- [Stated task] Can you lay out the records from the line with "Given: Stop the debug session red square" through the end of the records as a two-column CSV with the columns request and answer? Give one row per request, with its text and its answer each in a single quoted field and line breaks turned into spaces.

- [Dataset content]

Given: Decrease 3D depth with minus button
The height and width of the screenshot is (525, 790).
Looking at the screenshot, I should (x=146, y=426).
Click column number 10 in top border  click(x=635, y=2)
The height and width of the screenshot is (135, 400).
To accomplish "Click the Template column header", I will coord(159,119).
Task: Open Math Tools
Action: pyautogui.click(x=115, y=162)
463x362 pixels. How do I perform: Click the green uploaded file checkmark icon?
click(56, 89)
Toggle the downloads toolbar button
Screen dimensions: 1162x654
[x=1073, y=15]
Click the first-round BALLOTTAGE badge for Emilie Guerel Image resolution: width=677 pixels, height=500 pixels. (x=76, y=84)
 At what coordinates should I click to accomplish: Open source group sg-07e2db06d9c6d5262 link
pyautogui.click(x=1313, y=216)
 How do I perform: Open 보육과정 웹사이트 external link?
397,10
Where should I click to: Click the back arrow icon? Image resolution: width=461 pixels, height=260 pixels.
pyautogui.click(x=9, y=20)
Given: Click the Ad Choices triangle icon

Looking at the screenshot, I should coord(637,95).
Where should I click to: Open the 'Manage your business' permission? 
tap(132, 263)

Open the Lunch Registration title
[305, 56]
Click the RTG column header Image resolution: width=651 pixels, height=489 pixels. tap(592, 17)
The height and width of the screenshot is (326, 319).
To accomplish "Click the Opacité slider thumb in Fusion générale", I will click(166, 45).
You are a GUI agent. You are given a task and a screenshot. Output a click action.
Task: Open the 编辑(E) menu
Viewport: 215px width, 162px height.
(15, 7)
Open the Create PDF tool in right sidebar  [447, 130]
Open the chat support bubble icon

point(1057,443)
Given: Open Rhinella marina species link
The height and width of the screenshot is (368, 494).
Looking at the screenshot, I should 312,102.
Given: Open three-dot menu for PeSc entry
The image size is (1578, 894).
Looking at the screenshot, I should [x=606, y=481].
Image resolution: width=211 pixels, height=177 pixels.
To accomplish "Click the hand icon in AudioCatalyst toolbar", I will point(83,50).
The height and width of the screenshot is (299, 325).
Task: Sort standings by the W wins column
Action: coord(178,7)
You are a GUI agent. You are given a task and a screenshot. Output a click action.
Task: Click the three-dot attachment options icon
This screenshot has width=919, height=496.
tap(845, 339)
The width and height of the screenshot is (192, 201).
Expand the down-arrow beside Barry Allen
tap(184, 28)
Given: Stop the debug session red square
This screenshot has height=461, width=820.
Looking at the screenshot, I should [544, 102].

- [Problem solution]
request,answer
"Given: Stop the debug session red square This screenshot has height=461, width=820.","Looking at the screenshot, I should [544, 102]."